Chromatin Structure Following UV-Induced DNA Damage—Repair or Death? Academic Article uri icon


  • In eukaryotes, DNA is compacted into a complex structure known as chromatin. The unravelling of DNA is a crucial step in DNA repair, replication, transcription and recombination as this allows access to DNA for these processes. Failure to package DNA into the nucleosome, the individual unit of chromatin, can lead to genomic instability, driving a cell into apoptosis, senescence, or cellular proliferation. Ultraviolet (UV) radiation damage causes destabilisation of chromatin integrity. UV irradiation induces DNA damage such as photolesions and subjects the chromatin to substantial rearrangements, causing the arrest of transcription forks and cell cycle arrest.
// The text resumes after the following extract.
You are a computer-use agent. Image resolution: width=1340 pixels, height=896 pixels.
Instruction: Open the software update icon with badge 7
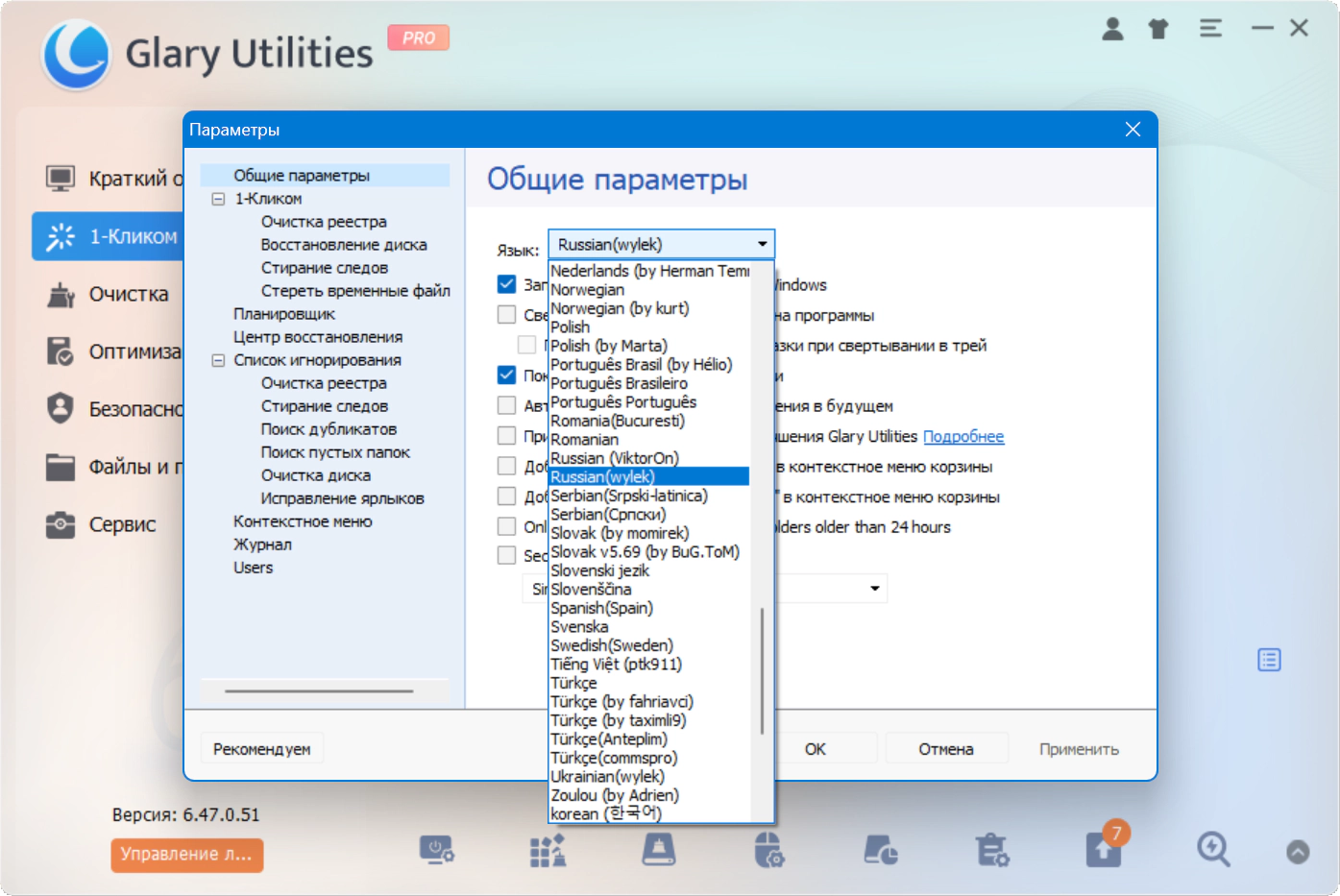[x=1105, y=849]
Highly conserved processes known as nucleotide and base excision repair (NER and BER) then begin to repair these lesions. However, if DNA repair fails, the cell may be forced into apoptosis. The modification of various histones as well as nucleosome remodelling via ATP-dependent chromatin remodelling complexes are required not only to repair these UV-induced DNA lesions, but also for apoptosis signalling. Histone modifications and nucleosome remodelling in response to UV also lead to the recruitment of various repair and pro-apoptotic proteins. Thus, the way in which a cell responds to UV irradiation via these modifications is important in determining its fate. Failure of these DNA damage response steps can lead to cellular proliferation and oncogenic development, causing skin cancer, hence these chromatin changes are critical for a proper response to UV-induced injury.